Rosie, who was 20 years old, never made it back home to Memphis, Tennessee, and her mother said she never found out what sort of trouble her daughter had been in.

Within 72 hours, the authorities say, Rosie Hill became a victim of Little.

Little has not been charged in the case, but he has told detectives that he strangled Hill after he met her in a bar in Marion County, Florida. He said he dumped her body in a wooded area.

Investigators have said that he remembered her because she had fought back.

Minnie Hill said that by the time her daughter's body was discovered, she was unrecognisable. Rosie Hill was ultimately identified through X-rays. Yet the elder Hill said that even then, she had not quite believed that her daughter was dead.

"For two years, I waited for a call from her," she said. "Or for her to come home."

Samuel Little leaves the Ector County Courthouse in November 2018. Photo / AP
Samuel Little leaves the Ector County Courthouse in November 2018. Photo / AP

Minnie Hill, who raised her daughter's young child — she was 2 when Rosie Hill died — said she was not convinced that the authorities had done all they could have to solve the crime.

"When I went down there to ask around, no one knew anything," she said.
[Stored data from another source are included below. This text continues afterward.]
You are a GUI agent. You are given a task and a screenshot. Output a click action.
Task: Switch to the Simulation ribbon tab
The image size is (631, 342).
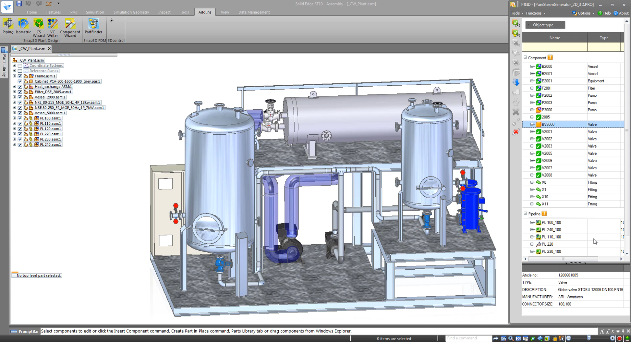coord(95,12)
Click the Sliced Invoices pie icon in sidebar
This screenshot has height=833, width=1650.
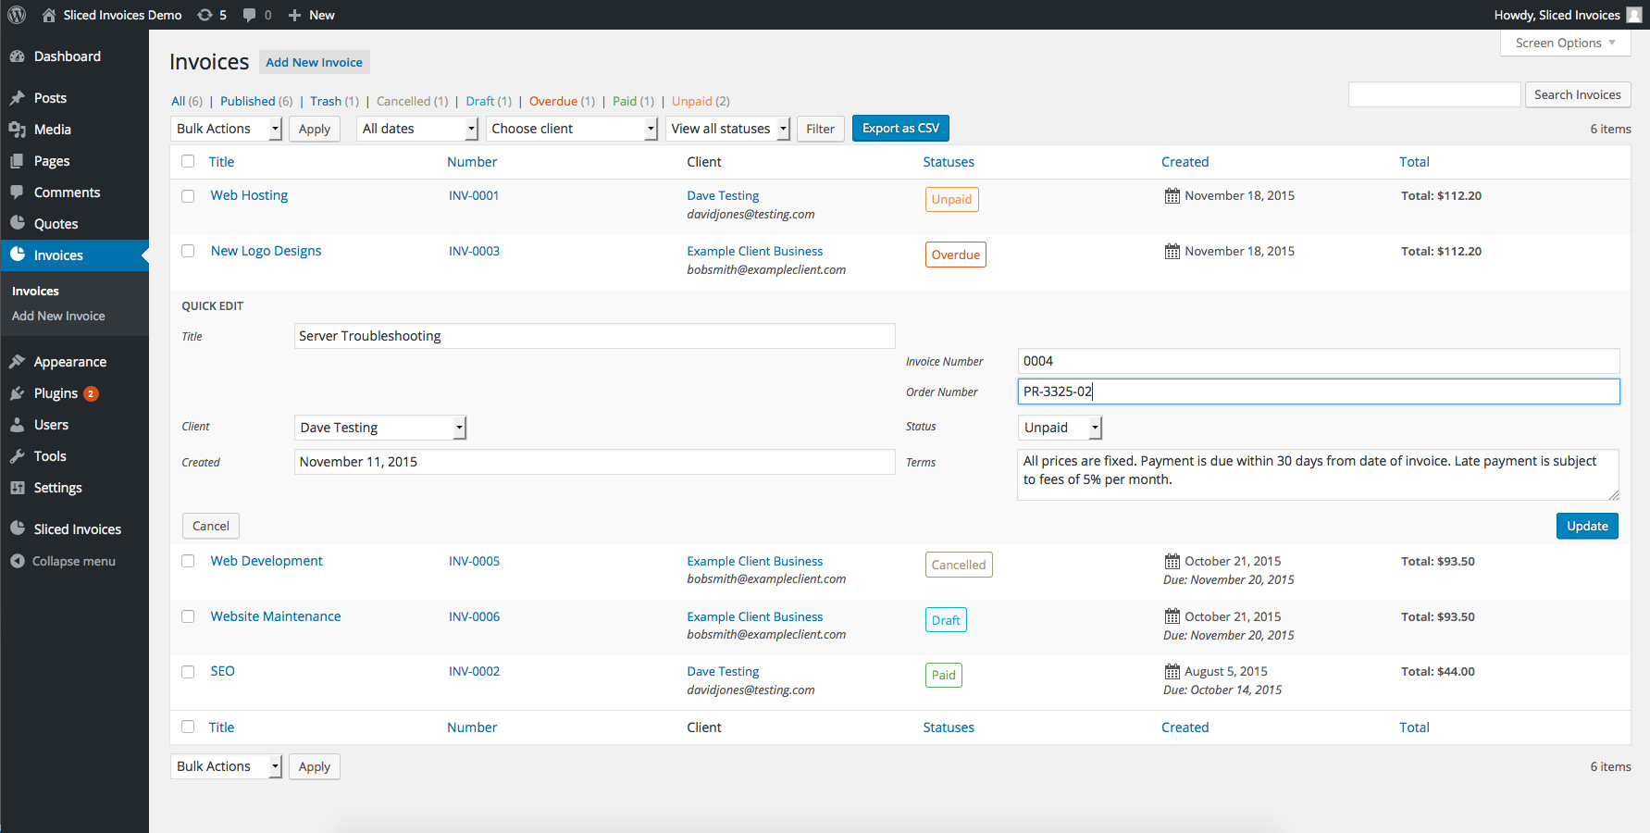17,528
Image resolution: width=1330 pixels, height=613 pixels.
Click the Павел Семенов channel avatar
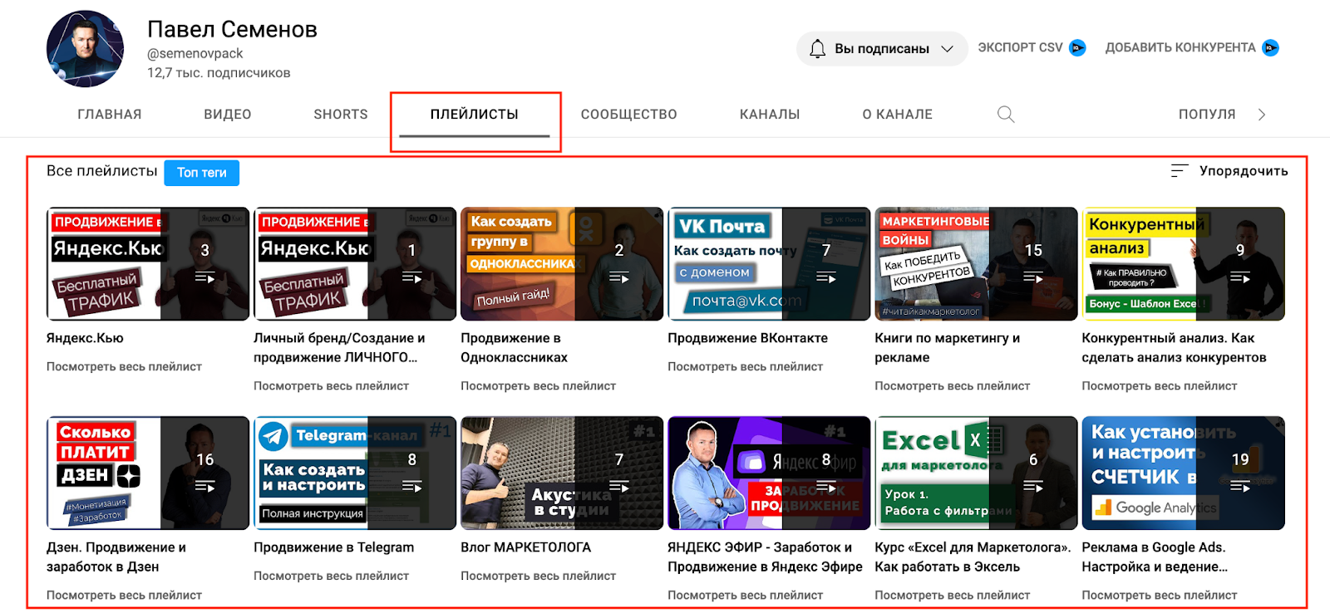pos(86,49)
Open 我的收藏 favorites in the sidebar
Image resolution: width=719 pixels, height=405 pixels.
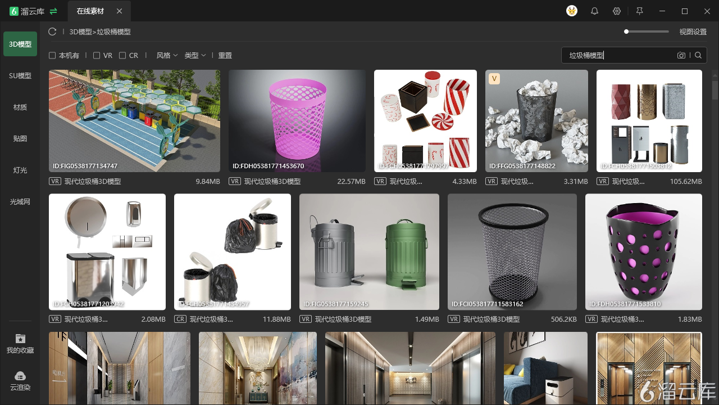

She said she had forgiven Little, although she said she was troubled especially to learn that Little told investigators that he believed God intended him to carry out his crimes. "That is between him and the good Lord," she said.

Experts said Little's case was eerily similar to that of Lonnie D. Franklin Jr., the so-called Grim Sleeper, who was convicted of murdering nine women and one teenage girl in South Los Angeles beginning in the 1980s before he was convicted and sentenced to death in 2016.

The effort to capture Franklin was muddled by the high number of murders in Los Angeles in the 1980s, which included homicides attributed to other serial killers.

But, like Little, Franklin had targeted young black women, including drug users and prostitutes. Relatives complained that the police and the media paid less attention to Franklin's victims. They said that slowed efforts to bring Franklin to justice.